Opened 12 years ago

Closed 12 years ago

#17485 closed Bug (fixed)

Queries with both deferred fields and select_related defer field.name instead of field.attname

Reported by: Michal Petrucha Owned by: Anssi Kääriäinen
Component: Database layer (models, ORM) Version: dev
Severity: Release blocker Keywords: defer select_related
Cc: niwi@…, real.human@… Triage Stage: Ready for checkin
Has patch: yes Needs documentation: no
Needs tests: no Patch needs improvement: no
Easy pickings: no UI/UX: no

Description

When deferring ForeignKey fields in conjunction with select_related, Django creates a DeferredAttribute for the field's name instead of its attname.
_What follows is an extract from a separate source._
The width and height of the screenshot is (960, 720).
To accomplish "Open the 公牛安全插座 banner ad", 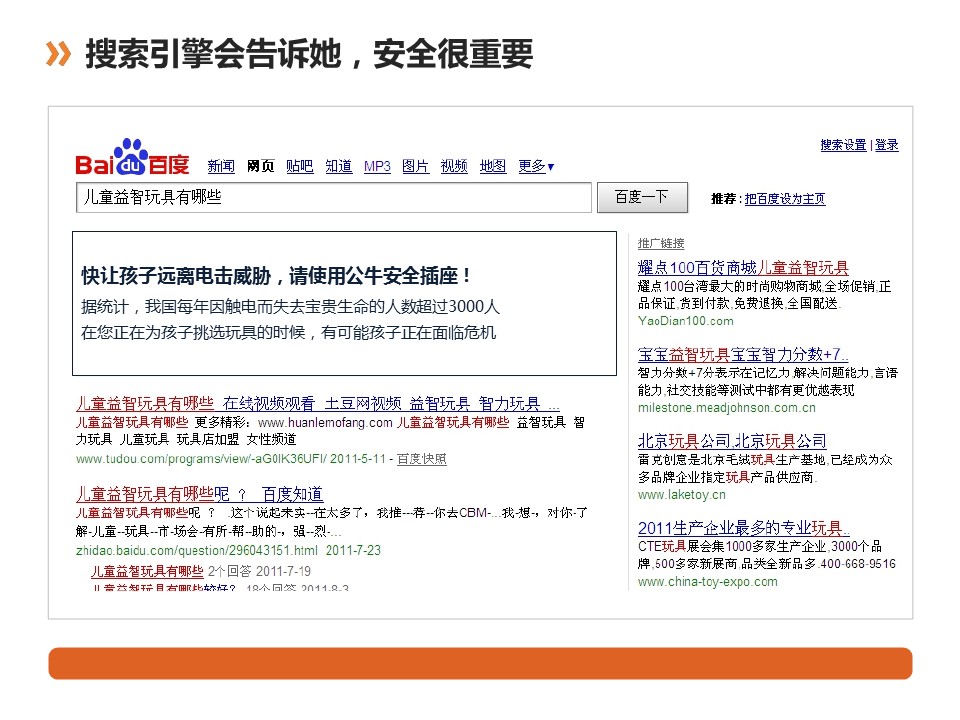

This results in its ReverseSingleRelatedObjectDescriptor being overriden and thus stripping the model instance of most of this field's functionality.

Consider the following models (taken from regressiontests.queries):

class Celebrity(models.Model):
    name = models.CharField("Name", max_length=20)
    greatest_fan = models.ForeignKey("Fan", null=True, unique=True)

    def __unicode__(self):
        return self.name

class Fan(models.Model):
    fan_of = models.ForeignKey(Celebrity)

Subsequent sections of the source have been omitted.